= TASK GOAL =
After locating the line with "Task: Switch to the Security tab", repeat it and every following line to the end of the listing, exactly. Omit the pictures.

= GIVEN RECORDS =
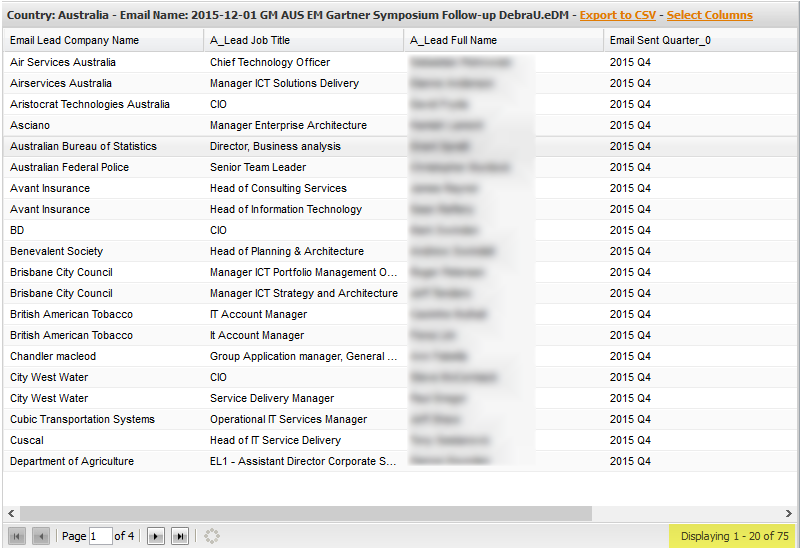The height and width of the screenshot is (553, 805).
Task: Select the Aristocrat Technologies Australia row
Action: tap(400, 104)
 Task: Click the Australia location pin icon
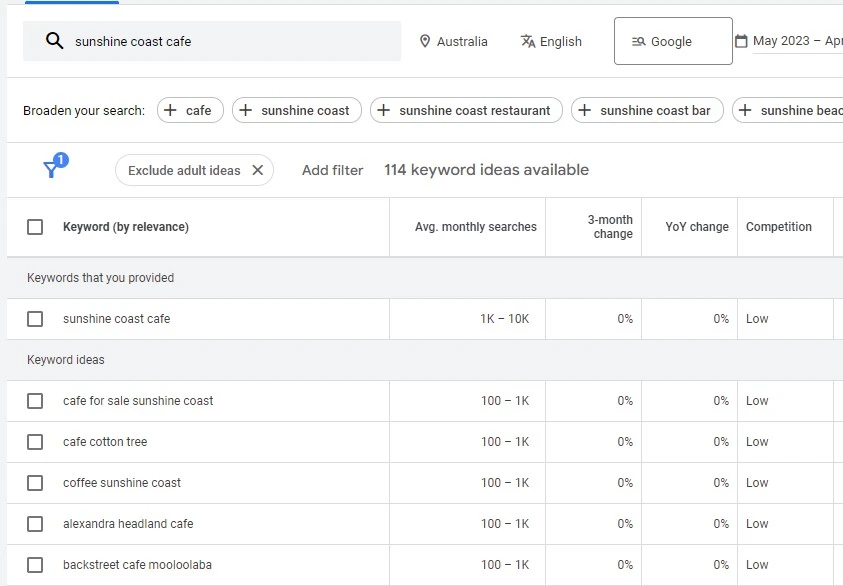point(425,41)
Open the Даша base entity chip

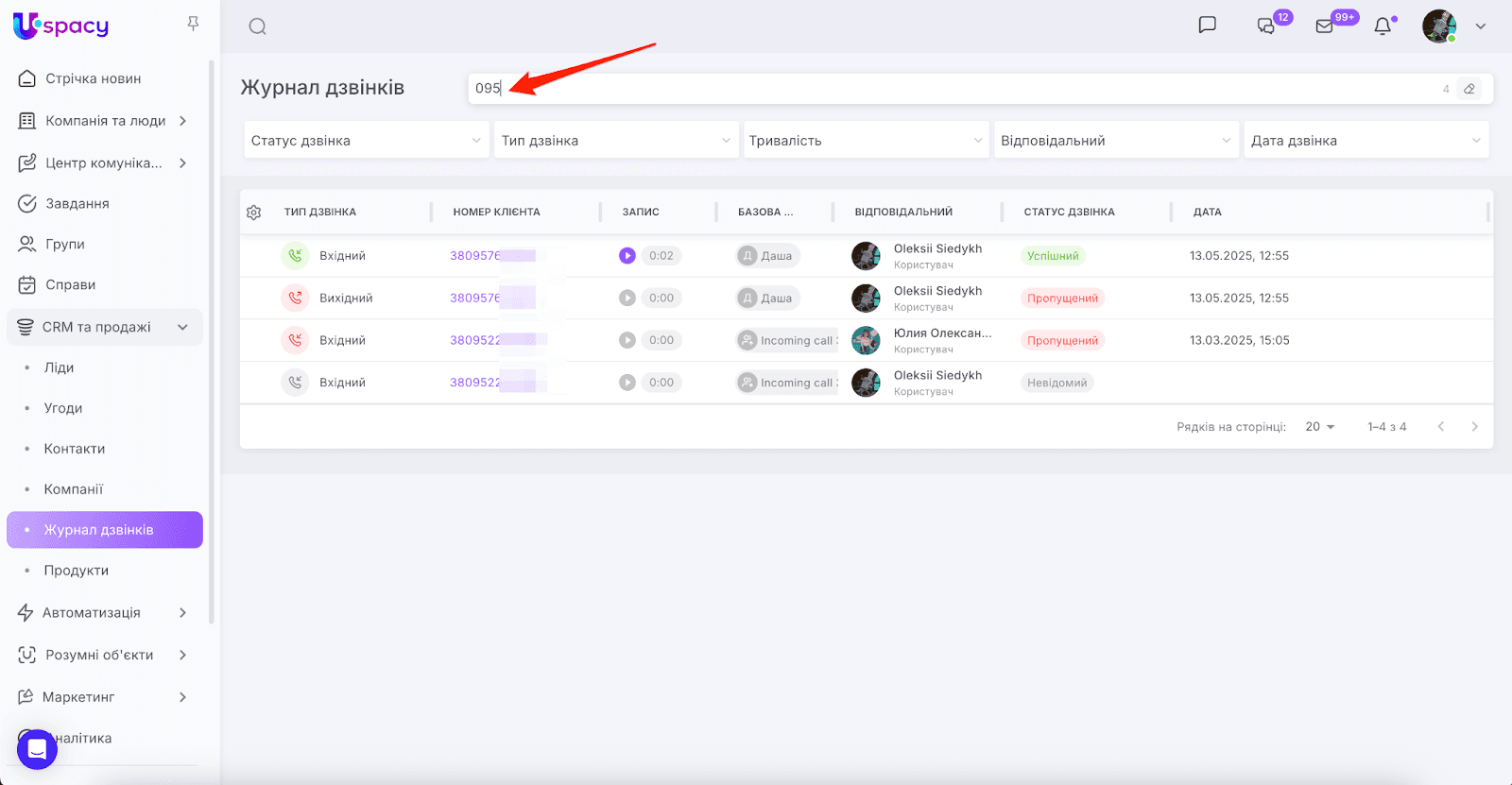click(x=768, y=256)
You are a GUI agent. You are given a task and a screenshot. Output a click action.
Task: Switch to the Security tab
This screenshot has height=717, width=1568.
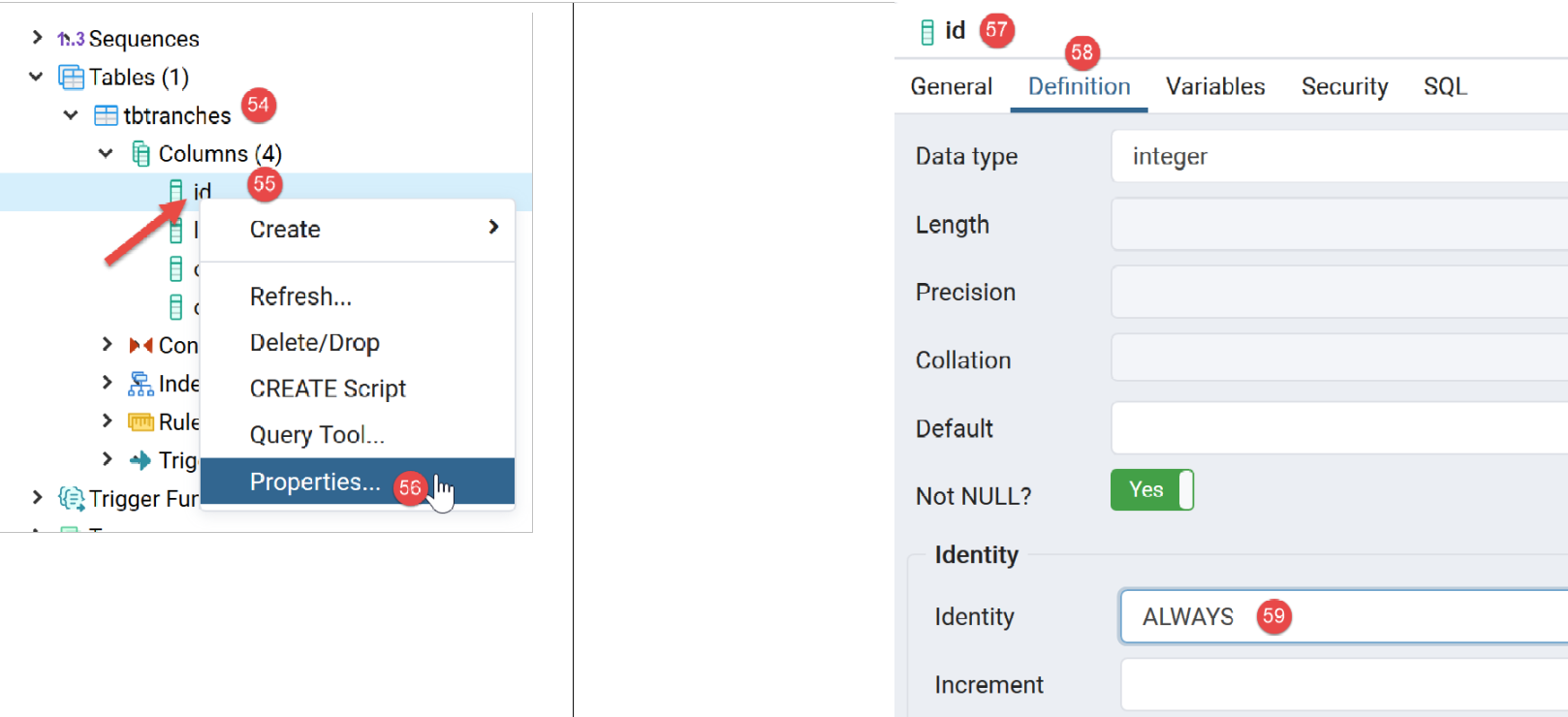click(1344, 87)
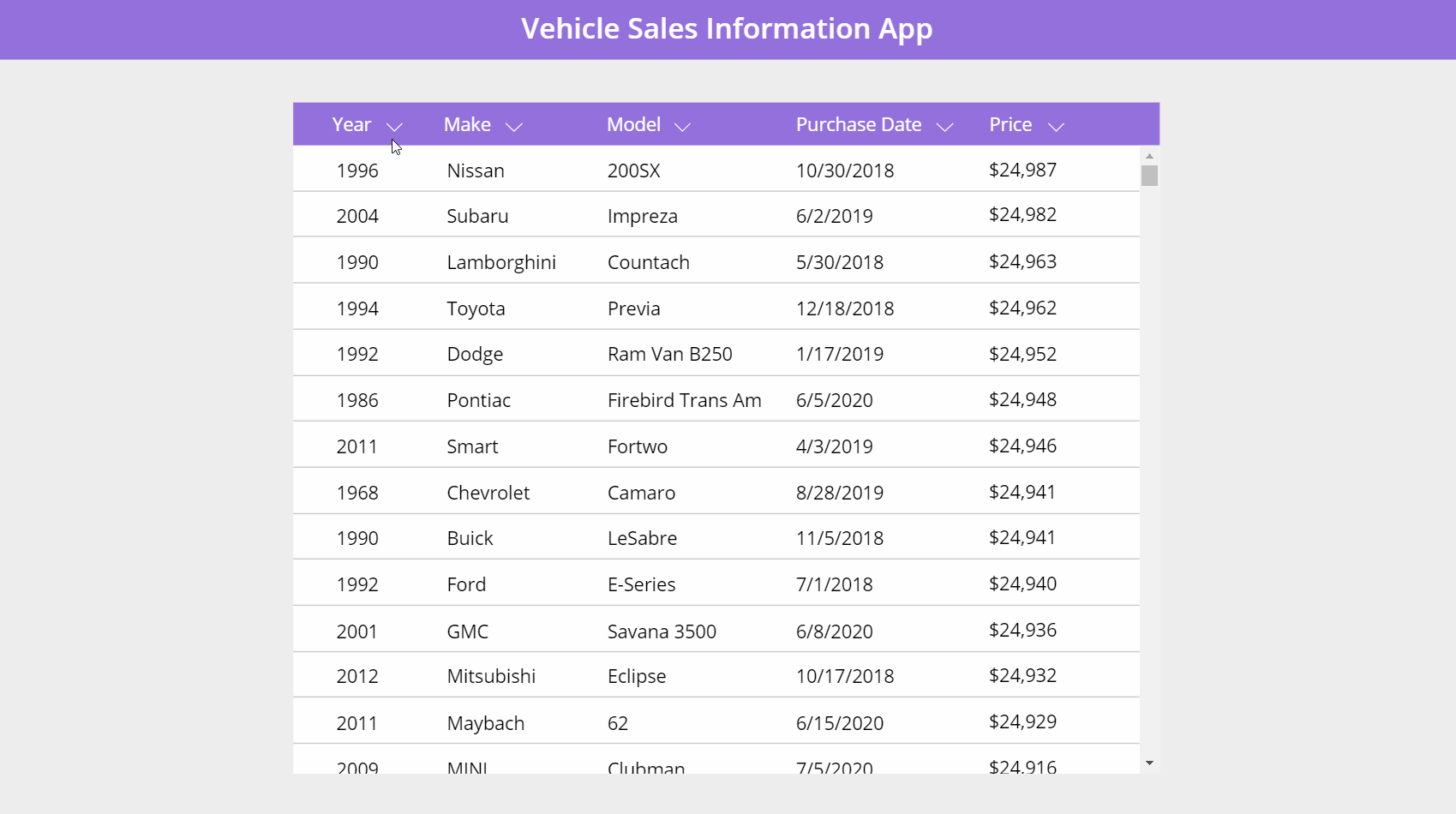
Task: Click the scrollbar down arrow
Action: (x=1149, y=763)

= WRITTEN SOLUTION =
Task: Switch to the Security tab
This screenshot has height=717, width=1568.
click(1344, 87)
Task: Click the scrollbar down arrow
Action: (x=1149, y=763)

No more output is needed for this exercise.